Clarinet obbligatos around and on top of the lead are a hallmark of early jazz. In this case the instrument’s bass kin doesn’t just play under the melody. Its shaded, oaky sound is halfway between ensemble coloring and solo. The bass clarinet peeks out ever so slightly because of its timbre, its burbling energy and even its deliberately campy sense of humor, which would be probably be fatally out of place in most modern settings.

The other bass clarinet anomaly that came to mind from outside of jazz’s post-postwar traditions was Buster Bailey on his own tune, “Big Daddy and Baby Sitter”:

[Click here to listen]

This one still has plenty of humor but it comes from a much darker place, both texturally as well as emotionally. Backed by just piano and drums (thank goodness Bailey liked trio settings), the bass clarinet is darker but also oilier. Bailey’s theme statement is also miles away from his usually agitated style. He’s not doing much from a technical perspective, but in terms of sound and phrasing, he dials up a sense of good-natured sleaze.
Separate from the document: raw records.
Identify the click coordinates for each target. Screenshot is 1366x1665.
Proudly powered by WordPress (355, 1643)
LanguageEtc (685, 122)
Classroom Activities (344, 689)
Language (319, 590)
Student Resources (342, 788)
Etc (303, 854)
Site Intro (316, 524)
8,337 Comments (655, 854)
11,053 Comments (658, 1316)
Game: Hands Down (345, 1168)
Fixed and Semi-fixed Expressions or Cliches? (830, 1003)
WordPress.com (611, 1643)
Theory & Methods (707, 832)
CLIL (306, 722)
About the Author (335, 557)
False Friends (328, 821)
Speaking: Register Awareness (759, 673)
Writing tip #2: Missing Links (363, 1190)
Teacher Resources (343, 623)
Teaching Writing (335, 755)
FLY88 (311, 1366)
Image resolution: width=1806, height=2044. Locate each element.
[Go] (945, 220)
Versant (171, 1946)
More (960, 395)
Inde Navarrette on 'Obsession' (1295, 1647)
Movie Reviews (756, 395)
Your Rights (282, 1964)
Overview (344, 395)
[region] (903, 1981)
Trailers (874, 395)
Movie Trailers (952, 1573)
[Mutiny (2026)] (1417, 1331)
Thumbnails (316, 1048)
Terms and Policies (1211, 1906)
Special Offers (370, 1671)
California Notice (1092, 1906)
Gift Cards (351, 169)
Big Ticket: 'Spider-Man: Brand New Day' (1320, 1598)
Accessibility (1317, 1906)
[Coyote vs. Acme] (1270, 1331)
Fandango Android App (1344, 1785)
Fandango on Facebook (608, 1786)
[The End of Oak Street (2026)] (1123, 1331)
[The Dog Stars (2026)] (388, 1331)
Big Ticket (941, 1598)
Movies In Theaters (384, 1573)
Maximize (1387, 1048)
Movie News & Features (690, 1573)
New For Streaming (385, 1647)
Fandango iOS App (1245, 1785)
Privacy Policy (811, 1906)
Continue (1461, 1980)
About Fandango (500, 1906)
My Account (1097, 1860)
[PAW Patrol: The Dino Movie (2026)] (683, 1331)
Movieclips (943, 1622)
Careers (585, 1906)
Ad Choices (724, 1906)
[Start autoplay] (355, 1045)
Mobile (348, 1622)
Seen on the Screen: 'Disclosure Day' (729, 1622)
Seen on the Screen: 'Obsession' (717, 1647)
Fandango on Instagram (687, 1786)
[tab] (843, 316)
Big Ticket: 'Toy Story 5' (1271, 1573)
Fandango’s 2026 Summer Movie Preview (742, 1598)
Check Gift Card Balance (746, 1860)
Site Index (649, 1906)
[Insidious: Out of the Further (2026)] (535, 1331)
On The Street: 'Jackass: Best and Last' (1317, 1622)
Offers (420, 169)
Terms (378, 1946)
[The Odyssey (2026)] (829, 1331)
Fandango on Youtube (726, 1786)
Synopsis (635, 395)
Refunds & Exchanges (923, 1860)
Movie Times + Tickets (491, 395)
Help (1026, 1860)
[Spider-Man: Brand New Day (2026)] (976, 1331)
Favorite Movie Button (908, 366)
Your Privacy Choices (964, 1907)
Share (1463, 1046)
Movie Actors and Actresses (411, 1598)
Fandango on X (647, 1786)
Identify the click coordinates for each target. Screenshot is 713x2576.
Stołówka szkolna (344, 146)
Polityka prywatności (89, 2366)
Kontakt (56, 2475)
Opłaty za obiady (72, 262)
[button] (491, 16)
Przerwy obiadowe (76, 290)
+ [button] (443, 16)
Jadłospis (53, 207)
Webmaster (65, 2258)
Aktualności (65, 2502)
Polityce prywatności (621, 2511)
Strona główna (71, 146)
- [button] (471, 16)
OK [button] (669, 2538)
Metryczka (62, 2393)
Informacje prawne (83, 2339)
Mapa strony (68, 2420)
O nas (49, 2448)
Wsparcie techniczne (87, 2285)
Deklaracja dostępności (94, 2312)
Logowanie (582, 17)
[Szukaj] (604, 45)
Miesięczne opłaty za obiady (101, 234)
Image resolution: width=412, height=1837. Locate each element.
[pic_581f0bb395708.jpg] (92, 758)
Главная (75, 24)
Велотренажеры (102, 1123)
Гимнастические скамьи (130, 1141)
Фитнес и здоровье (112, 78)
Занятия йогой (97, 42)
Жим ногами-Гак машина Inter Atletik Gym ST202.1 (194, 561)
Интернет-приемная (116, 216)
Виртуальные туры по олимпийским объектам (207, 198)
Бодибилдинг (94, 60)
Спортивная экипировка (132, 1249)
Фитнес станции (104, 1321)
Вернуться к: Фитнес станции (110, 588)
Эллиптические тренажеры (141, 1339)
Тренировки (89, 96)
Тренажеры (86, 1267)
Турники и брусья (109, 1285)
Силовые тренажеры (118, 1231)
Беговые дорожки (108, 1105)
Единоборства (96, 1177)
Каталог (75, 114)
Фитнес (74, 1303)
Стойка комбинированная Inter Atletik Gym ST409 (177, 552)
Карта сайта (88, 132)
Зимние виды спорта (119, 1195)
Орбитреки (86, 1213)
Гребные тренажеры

“Big Daddy and Baby Sister” was recorded in June 1962, less than a year after Dolphy’s deservedly famous unaccompanied recording of “God Bless The Child” live at the Five Spot Café in New York City (unavailable on YouTube but here‘s another great performance). Maybe Bailey had his ears to the ground, or just decided to record something he had been experimenting with for a while. Either way, his playing leaves an imprint on the listener. Isn’t that what a soloist should do? “Rarely” was a very good choice of words by James Carter.